Sunday, December 13, 2009

Technology tops Hutchison's education plan

Nov. 24, 2009

PLANO — U.S. Sen. Kay Bailey Hutchison said on Tuesday that if elected governor, her education plan would focus on bringing more technology to the classroom, recruiting and retaining teachers, lowering the high school dropout rate and helping school districts find ways to save money.

Hutchison, who is challenging Gov. Rick Perry in the Republican primary for governor in March, unveiled her plans in a biotechnology lab at the Collin County Community College District in the Dallas suburb of Plano.

“Now is the time for us to be really creative using technology,” said Hutchison, who said she has approached companies about developing an e-learning device, less than a laptop but more than an e-reader, that could replace conventional textbooks.

Former Education Secretary Rod Paige said at the news conference that Hutchison's plan “is simply the right next step for Texas.”

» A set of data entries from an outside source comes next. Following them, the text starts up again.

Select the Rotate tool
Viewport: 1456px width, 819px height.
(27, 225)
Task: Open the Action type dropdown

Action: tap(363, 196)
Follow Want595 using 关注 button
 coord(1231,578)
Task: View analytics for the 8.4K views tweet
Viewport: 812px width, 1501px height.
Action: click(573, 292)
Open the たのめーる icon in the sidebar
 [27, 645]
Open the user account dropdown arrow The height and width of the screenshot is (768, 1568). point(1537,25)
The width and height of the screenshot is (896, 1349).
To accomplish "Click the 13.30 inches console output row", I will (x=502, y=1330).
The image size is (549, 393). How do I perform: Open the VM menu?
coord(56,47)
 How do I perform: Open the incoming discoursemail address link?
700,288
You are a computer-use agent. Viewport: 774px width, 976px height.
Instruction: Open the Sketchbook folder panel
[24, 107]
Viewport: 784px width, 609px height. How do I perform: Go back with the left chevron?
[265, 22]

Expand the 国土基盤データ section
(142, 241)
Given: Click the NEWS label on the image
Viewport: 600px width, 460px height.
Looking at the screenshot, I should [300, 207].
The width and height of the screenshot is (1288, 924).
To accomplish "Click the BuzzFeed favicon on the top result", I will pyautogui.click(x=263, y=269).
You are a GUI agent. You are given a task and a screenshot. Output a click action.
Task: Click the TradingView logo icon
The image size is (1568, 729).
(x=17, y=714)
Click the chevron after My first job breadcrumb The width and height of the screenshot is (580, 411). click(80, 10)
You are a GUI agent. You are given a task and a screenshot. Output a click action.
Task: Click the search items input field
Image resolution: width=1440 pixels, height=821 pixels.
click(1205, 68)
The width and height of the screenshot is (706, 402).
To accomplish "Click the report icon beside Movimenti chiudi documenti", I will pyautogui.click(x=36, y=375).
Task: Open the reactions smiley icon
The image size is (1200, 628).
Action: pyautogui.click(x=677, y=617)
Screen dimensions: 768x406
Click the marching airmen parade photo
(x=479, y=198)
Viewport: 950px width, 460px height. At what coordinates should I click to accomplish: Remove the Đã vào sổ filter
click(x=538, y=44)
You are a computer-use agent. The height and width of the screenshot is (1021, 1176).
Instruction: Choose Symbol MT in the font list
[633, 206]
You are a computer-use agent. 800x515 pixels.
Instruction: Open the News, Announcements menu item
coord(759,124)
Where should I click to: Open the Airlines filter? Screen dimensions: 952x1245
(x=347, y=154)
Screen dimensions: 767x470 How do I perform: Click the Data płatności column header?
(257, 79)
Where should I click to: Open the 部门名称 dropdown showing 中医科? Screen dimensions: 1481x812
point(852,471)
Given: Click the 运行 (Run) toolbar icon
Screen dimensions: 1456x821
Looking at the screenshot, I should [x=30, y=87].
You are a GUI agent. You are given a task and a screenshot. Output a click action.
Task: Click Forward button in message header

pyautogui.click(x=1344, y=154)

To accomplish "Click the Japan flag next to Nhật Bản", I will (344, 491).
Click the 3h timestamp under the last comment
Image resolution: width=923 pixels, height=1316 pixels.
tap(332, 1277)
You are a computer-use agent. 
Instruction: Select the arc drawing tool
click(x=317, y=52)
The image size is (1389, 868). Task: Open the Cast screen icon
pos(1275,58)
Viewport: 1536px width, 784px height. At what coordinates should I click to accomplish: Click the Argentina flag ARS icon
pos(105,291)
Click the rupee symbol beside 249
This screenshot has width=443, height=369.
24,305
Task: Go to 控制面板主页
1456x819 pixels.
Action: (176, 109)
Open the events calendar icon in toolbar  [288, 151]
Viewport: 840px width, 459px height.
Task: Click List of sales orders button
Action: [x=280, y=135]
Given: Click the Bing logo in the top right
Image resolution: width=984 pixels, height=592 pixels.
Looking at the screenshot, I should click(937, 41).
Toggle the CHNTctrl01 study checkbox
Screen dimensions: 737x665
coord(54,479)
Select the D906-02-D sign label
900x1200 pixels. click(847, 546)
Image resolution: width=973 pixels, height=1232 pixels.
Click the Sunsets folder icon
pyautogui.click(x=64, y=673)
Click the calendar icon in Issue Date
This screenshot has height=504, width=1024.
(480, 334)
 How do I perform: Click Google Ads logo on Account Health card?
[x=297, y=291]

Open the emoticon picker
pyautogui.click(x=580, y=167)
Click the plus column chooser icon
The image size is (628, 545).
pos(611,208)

Hutchison said Paige and former Education Secretary Margaret Spellings were among those who helped her put together the plan.

She said she would like to see an expansion of loan reimbursement programs like Teach for Texas and Teach for America. She also would like every college and university in the state to offer a version of the University of Texas' UTeach program, which recruits and trains math, science and computer science majors to become high school teachers.

She also would like to offer teachers the option of a “cafeteria plan,” so if they choose not to enroll in the health coverage plan for teachers, they could instead enroll in something else, like a child care program or tuition savings plan.

To help lower the high school dropout rate, Hutchison proposed initiatives that include helping middle school students who are behind a grade level to catch up at an accelerated pace and offering online learning.

Hutchison also wants to focus on financial accountability in schools, including identifying the best-performing school districts by ranking them in categories such as student performance and cost-per-pupil and having those districts serve as models for other schools.

She said the money saved can be put into “innovations for the future.”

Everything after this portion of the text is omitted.